3. Terbiasa Sakit Hati

48 8 4
                                    

Annyeong chingu-deul
Bertemu lagi sama author yang suka banget ngehalu  jadi pacarnya Hueningkai.
Maaf banget karena sebulan lebih nggak up date. Maaf udah bikin nunggu, ya.

Chapter ini jumlah wordnya angka kembar, lho, 1717. Cantik, ya. Kalau tambah pembukanya jadi 1771 words.
Di chapter ini bakal bertabur cogan, hahaha.

Happy reading

🦢🦢🦢
.
.
.
.
.

"Hahaha, bangke. Mulut si Soobin emang menyesatkan."

"Dan waktu gue tau kalau dress merah sekalian celana dalem di atas kasurnya Hyuka itu punya anaknya Kak Lea, gue rasanya pingin nyeburin si Soobin ke Segitiga Bermuda, tau nggak!"

"Iya, abis itu gue yang menggal kepala lo, Lyn."

"What the hell, Ola, lo beneran belum bisa move on dari Soobin yang modelan Uncle Atong gitu?"

Sinta yang sedang tiduran sembari bertelepon itu refleks bangkit dari posisi rebahannya. Terdengar kekehan dari seberang telepon.

"Actually, gue belum nemuin cara yang bener-bener ampuh bikin gue ngelupain Soobin, Lyn."

Sinta berdecak heran, "Eh, Markonah, hampir dua tahun tinggal di Moskow ternyata nggak bikin ada peningkatan proses move on lo, ya."

"Lyn, asal lo tau ya, gue sama Soobin itu punya banyak kenangan indah. Lalu, kami berdua nggak ada yang menginginkan perpisahan ini. Kami dipaksa berpisah, wajar kalau gue susah lupain dia."

"Jangankan gue dan Soobin yang sama-sama cinta, lo aja yang nggak dianggep sama Hyuka gitu juga susah ngejauh dan lupain dia, kan?"

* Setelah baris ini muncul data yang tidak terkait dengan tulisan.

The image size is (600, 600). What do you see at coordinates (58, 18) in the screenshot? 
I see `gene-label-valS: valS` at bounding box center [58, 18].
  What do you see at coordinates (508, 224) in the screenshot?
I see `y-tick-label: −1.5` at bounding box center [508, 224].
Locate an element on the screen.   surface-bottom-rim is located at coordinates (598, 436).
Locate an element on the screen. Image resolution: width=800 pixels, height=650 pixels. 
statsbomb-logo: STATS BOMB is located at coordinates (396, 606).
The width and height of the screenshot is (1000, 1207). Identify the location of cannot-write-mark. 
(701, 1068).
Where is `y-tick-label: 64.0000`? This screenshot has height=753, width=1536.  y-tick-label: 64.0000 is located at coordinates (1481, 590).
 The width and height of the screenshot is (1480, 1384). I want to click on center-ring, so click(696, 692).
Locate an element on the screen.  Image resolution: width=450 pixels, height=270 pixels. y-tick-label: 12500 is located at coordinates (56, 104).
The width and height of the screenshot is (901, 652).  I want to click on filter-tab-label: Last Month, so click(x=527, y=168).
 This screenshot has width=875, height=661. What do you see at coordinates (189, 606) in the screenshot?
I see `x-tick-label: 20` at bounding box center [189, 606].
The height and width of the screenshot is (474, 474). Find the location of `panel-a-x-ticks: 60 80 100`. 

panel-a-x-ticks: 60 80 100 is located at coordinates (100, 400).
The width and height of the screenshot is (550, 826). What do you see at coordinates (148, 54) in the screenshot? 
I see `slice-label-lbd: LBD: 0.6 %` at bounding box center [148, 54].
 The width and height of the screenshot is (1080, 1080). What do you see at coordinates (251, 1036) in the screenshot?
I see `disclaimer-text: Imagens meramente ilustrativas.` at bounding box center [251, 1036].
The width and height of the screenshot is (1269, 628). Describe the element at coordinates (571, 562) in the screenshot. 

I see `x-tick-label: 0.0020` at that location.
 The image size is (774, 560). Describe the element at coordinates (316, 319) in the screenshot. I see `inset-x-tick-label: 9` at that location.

Hmm, menohok sekali, ya, Bund.

"Shit!" Sinta mengumpat

"Kak Elyn!"

"Kakak!"

"Sinta Evelyn Axiora!"

Sinta mengernyit sembari menoleh ke arah pintu kamarnya saat mendengar suara seseorang berteriak memanggil namanya. Itu adalah suara anak laki-laki yang sangat familiar di telinganya, siapa lagi kalau bukan bontotnya keluarga Axiora, Jevano Kaiden Axiora.

"Kak Elyn! Kuping nya udah nggak berfungsi apa gimana, sih?"

Jeka masuk ke dalam kamar sang kakak sambil medumal. Terpampang jelas raut kesal pada wajah tampan bocah SMP itu.

"Javano, kita itu nggak tinggal di hutan, ya. Nggak usah teriak-teriak, dong!" Kesal Sinta

"Lagian, Kak Elyn dipanggilin nggak jawab," dengkus Jeka. Cowok berwajah kelinci itu mendaratkan bokongnya di pinggiran kasur Sinta, lantas merebahkan tubuhnya dengan kedua kaki yang masih menjuntai.

"Kenapa, sih, lo teriak-teriak?"

"Susu pisang gue habis, Kak," adu Jeka, ia mengerucutkan bibir tipisnya.